Comer no es solo nutrirse: alimentación, cultura y salud

Comer es mucho más que incorporar calorías, proteínas, vitaminas o minerales. Comer también es recordar, compartir, celebrar, consolarse, pertenecer. En cada plato suele haber una historia: la receta de una abuela, el guiso de invierno, el pan recién hecho, el mate compartido, la comida de domingo, el aroma que nos devuelve a la infancia.


Desde la medicina hablamos con frecuencia de “alimentación saludable”, y está bien que lo hagamos. La evidencia muestra que una dieta rica en frutas, verduras, legumbres, frutos secos, cereales integrales y baja en sal, azúcares libres, grasas saturadas y grasas trans ayuda a prevenir enfermedades crónicas.

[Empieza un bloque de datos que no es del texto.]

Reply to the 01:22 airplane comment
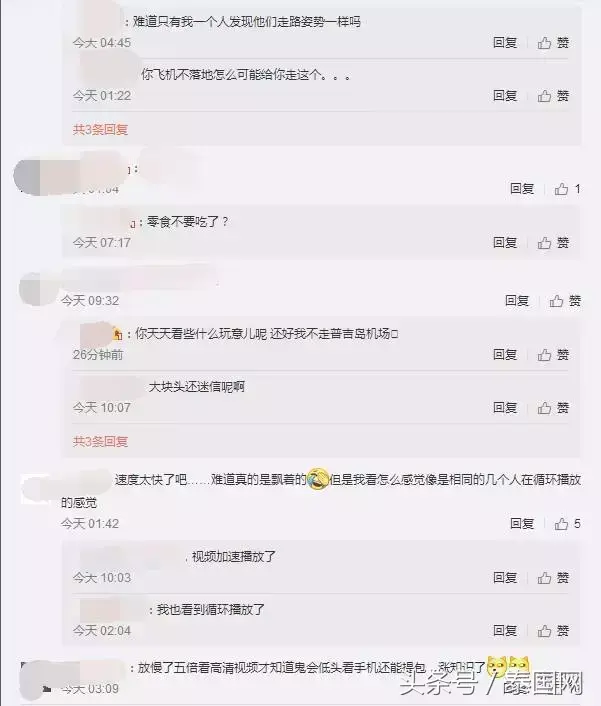This screenshot has height=706, width=601. (505, 96)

La Organización Mundial de la Salud también advierte que los cambios en los estilos de vida, la urbanización y la disponibilidad de productos ultraprocesados han modificado profundamente nuestra forma de comer.

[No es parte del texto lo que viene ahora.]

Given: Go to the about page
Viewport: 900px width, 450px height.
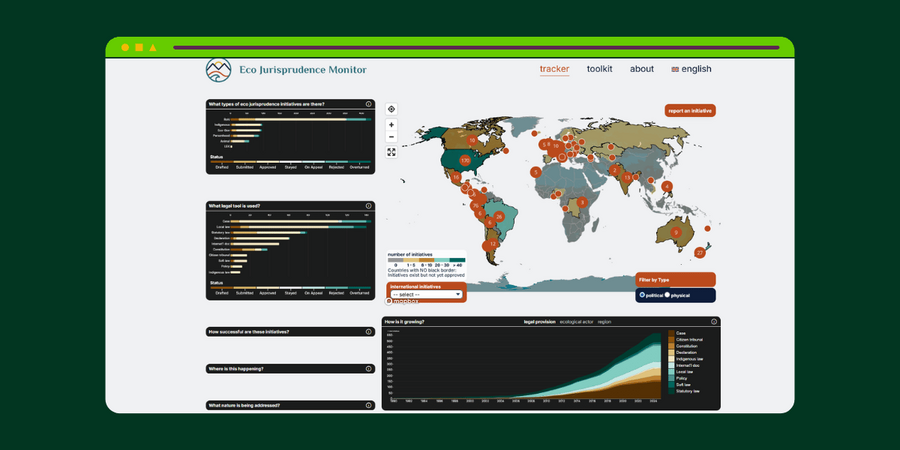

Pero reducir la alimentación solo a nutrientes puede dejarnos una mirada incompleta. Las personas no comen “hidratos de carbono” o “grasas”: comen sopa, arroz, lentejas, empanadas, frutas, pan, ensaladas, comidas familiares. Comen lo que pueden comprar, lo que saben preparar, lo que aprendieron, lo que tienen cerca, lo que les alcanza en tiempo y dinero.

Por eso, una recomendación alimentaria verdaderamente humana no debería empezar por la culpa, sino por la comprensión. No se trata de señalar con el dedo, sino de acompañar. Preguntar antes de indicar. Escuchar antes de corregir. Entender que detrás de cada forma de comer hay cultura, economía, afectos, trabajo, cansancio, costumbres y posibilidades reales.

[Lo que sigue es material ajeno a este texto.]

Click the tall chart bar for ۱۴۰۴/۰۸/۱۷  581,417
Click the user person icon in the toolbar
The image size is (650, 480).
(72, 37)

Una alimentación saludable no tiene por qué ser perfecta ni ajena a nuestra identidad. Puede construirse desde lo cotidiano: sumar una fruta, volver a las legumbres, preparar más comida casera cuando sea posible, reducir bebidas azucaradas, cuidar la sal, elegir agua con más frecuencia, compartir la mesa sin pantallas, recuperar recetas simples y nutritivas.

La FAO y la OMS plantean que las dietas saludables y sostenibles deben considerar no solo la nutrición, sino también el ambiente, la cultura, la economía y los contextos sociales de las comunidades. Es decir: comer bien también tiene que ser posible, accesible y respetuoso de la vida de las personas.

La salud no vive únicamente en el laboratorio ni en la balanza. También vive en la mesa. En el tiempo que damos a cocinar, en el cuidado que ponemos al servir, en la compañía, en la conversación, en la posibilidad de elegir mejor sin sentir vergüenza.

Comer no es solo nutrirse. Es una forma de cuidarnos, de reconocernos y de encontrarnos con otros. Y tal vez allí esté una de las claves más profundas de la salud: no separar el cuerpo de la historia, ni la ciencia de la humanidad.